Racism is not a necessary part of life. No one needs to be hated or hurt for their skin color. Racism continues because of people who allow hatred, namely, empowered white people.
Though very few of the students, faculty or staff at UVM are aggressively racist, nearly all of us have sat quietly by while international students are disrespected, or Latino workers exploited, or black lives threatened. Our silence makes us complicit.
These are our friends whom Wes Richter scared – our classmates, students trying to get an education. Skin color should never separate us. If we believe that our skin makes us different people with different responsibilities, we will continue to believe that “black problems” are not “white problems.” We will stay quiet. And this problem that we all live with will continue unchallenged.
Our school justified its ambiguity by claiming to be “following policies.” If these are the effects of such policies, they are wrong and ought to be changed. Their emails restated their commitment to “our shared values” of equality and community, but values are cheap without action.

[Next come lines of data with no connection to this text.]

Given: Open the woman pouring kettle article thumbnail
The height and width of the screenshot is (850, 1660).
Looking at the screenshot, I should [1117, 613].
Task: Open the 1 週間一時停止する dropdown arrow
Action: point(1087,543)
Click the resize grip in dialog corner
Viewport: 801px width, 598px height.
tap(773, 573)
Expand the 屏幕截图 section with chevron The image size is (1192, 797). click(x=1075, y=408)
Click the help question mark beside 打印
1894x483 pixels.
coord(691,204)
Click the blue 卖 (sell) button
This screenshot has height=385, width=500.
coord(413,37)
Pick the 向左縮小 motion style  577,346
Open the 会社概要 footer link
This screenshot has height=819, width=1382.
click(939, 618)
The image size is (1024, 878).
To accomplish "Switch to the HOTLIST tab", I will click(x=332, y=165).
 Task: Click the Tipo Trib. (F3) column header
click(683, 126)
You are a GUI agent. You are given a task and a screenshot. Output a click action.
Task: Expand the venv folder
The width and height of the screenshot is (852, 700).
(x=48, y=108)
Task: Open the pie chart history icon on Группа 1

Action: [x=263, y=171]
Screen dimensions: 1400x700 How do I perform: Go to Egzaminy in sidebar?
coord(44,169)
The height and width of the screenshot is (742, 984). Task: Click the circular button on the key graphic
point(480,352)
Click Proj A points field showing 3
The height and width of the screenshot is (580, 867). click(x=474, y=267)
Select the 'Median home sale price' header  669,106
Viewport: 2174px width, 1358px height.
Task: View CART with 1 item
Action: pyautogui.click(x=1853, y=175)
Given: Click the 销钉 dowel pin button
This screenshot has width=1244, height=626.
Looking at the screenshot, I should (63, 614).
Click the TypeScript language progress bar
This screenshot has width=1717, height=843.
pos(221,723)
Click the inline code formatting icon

Our administration has let us down through their silence and their excuses for that silence, thereby making space for rumors to frighten our friends and classmates.
To compound that, it is not respecting calls from people of color for real transparency and a meaningful response to hatred. The administration is not listening, especially not to students of color; they are reacting.
That must change if we want to make UVM a school that teaches and protects everyone.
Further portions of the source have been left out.